This sense of lack of ability or competence spread to other areas as well and with it grew a sense of fearing failure, so it was better not to try. I was shocked when I would win a superior rating in a music competition and earn a spot on the honor roll (despite math). The sense of growing up thinking my family did not think I could, became a muscle of “I can’t.” Over time I was blessed with some very discerning teachers who began to give me other messages and when I met my husband early in college, he never failed to believe I could. He saw potential, strength, and possibility to overcome the old messages.

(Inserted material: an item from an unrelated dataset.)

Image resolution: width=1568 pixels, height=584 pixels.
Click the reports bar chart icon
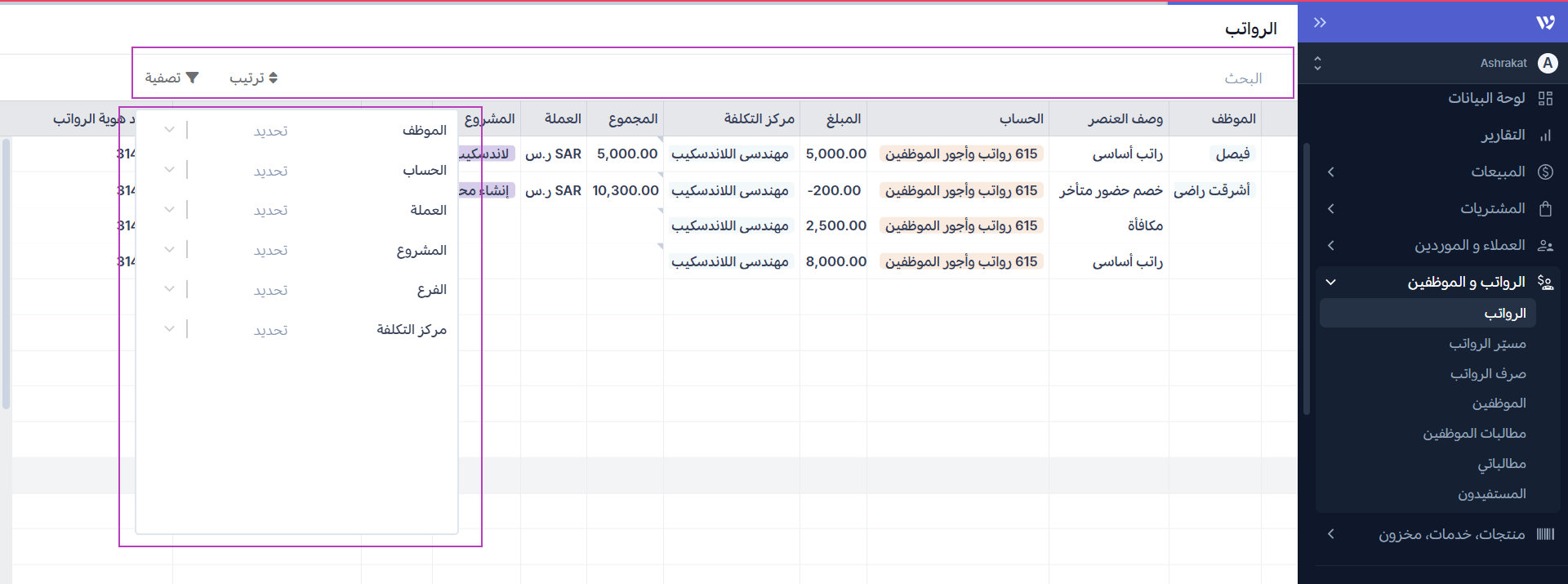(1545, 136)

How did God fit into the picture? I began to see how He pursued and used so many who did not appear to be the best choice. Some had messed up miserably and He still chose them, and they became leaders and models. For me, I became a champion for every student who came into my classroom of believing they could be more and do more than they thought, and I watched with excitement as they grew “I can” muscles. That translated again when I finished graduate school and became a Licensed Professional Clinical Counselor and met for 25 years with persons whose lives were upside down and they also believed “I can’t” and without a doubt I believed with God that they could.
As I grow older, there can be a sneak attack of the old “I can’t” that creeps in even now but I have experience to combat that negative system even though my first impulse might occasionally revert to that. The truth is that I will never forget what I have learned about this and how God can use it for good as I pass along messages to others of “I can.” This is not the memory that should guide us in the last quarter of our lives when we reflect on the life we have behind us.
“The fact is that every life is simply a series of lives, each one of them with its own task, its own flavor, its own brand of errors, its own type of sins, its own glories, its own kind of deep dank despair, its own plethora of possibilities, all designed to lead us to the same end – happiness and a sense of fulfillment.
Life is a mosaic made up of multiple pieces, each of them full in itself, each of them a stepping-stone on the way to the rest of it.”